■ PROBLEM ■
Only the lines from the one containing "Delay Plug-ins (1491, 1276)" through the end of the entries should be repeated, exactly as they appear, first and last included.

■ EXERCISE MATERIALS ■
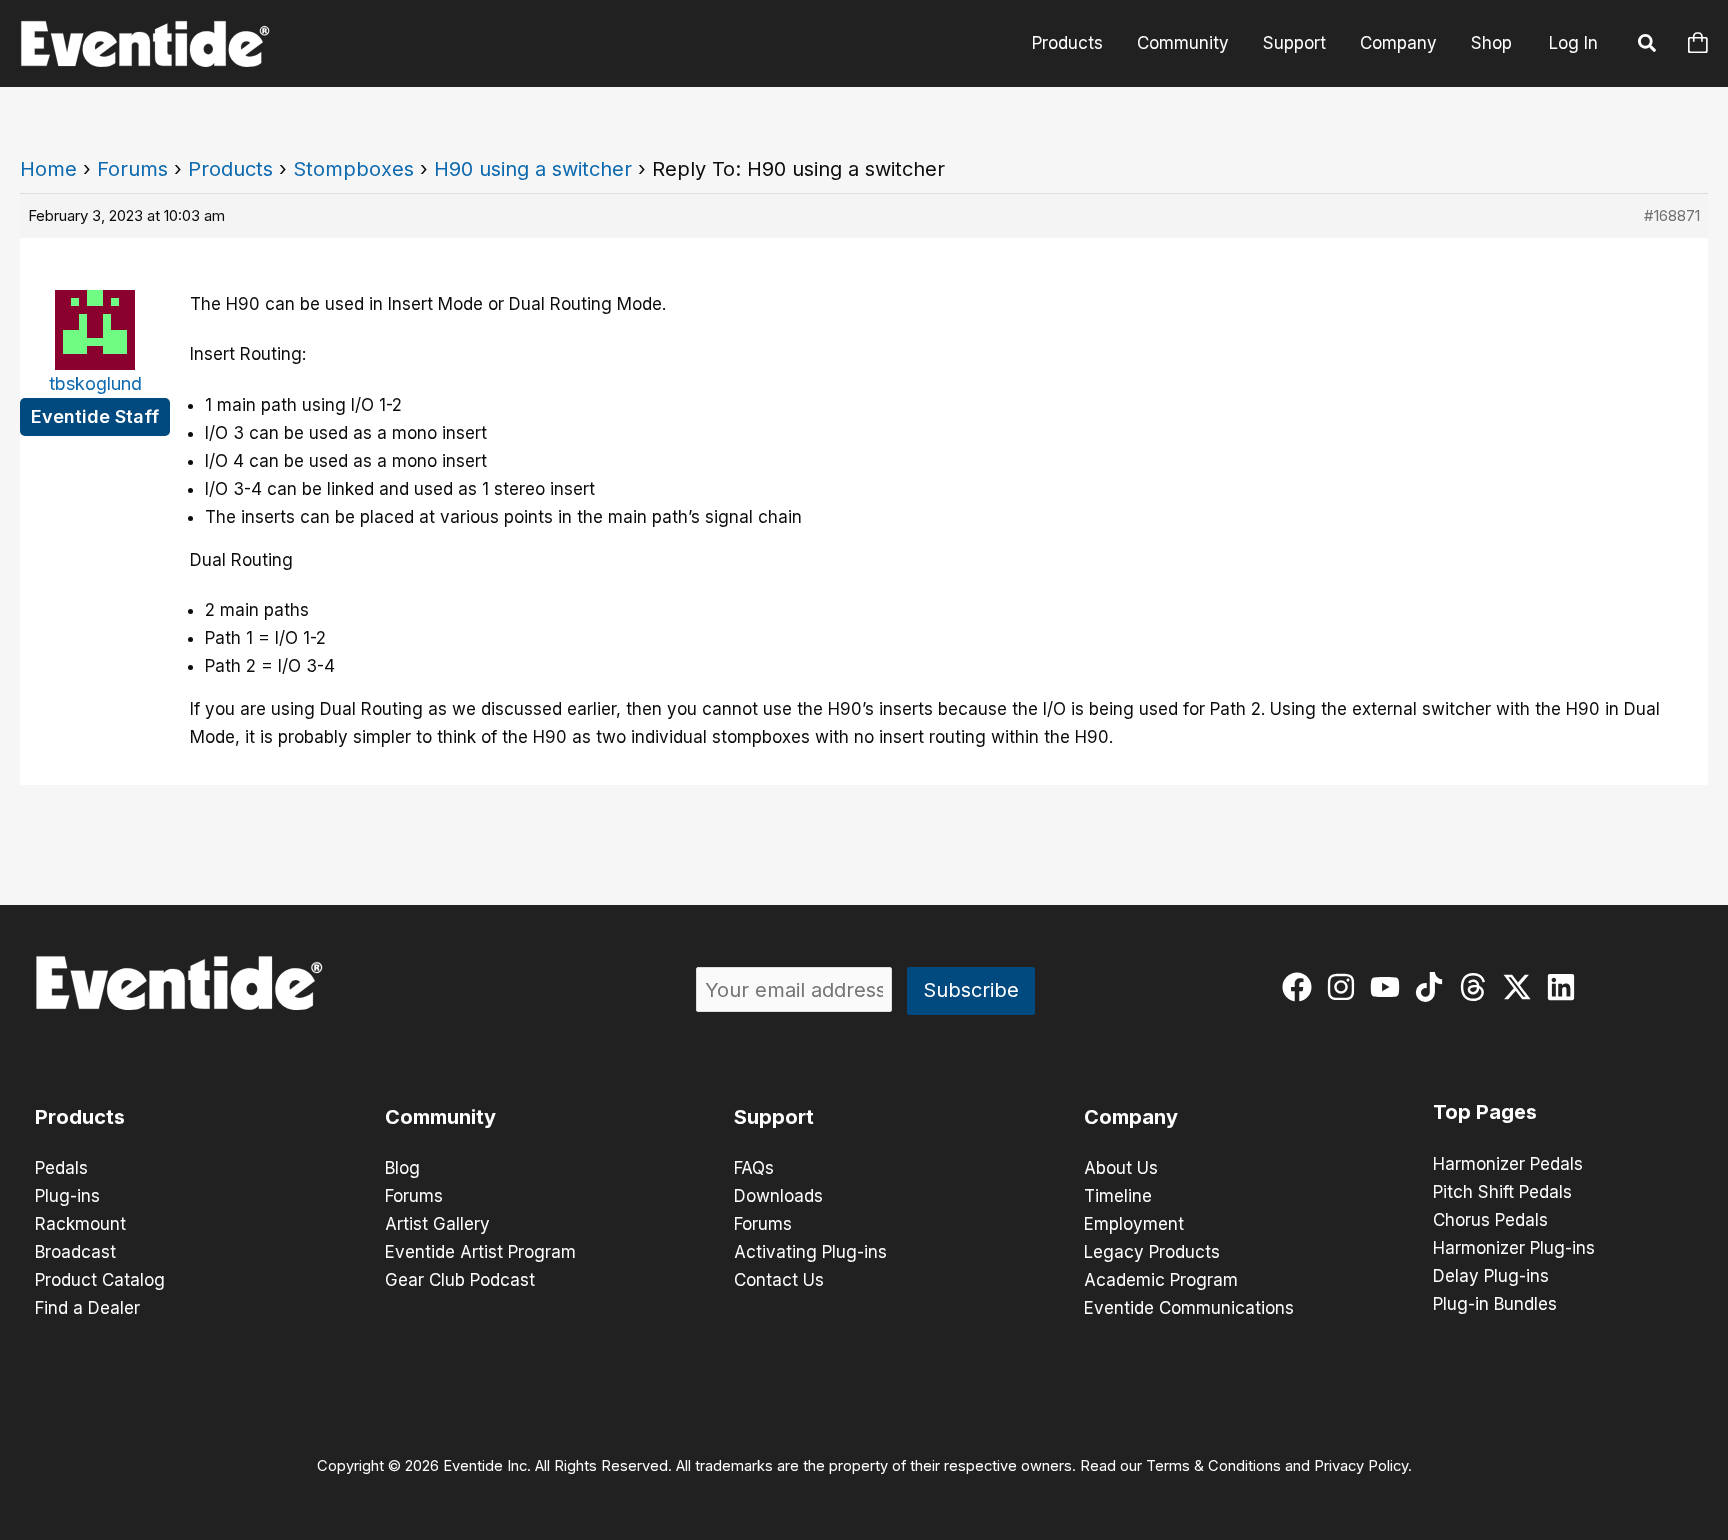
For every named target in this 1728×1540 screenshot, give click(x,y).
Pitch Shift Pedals (1502, 1192)
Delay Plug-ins (1491, 1276)
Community (1183, 43)
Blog (402, 1168)
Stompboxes (353, 169)
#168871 (1672, 215)
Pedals (61, 1168)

■ RESPONSE FOR THIS EXERCISE ■
Delay Plug-ins (1491, 1276)
Community (1183, 43)
Blog (402, 1168)
Stompboxes (353, 169)
#168871 (1672, 215)
Pedals (61, 1168)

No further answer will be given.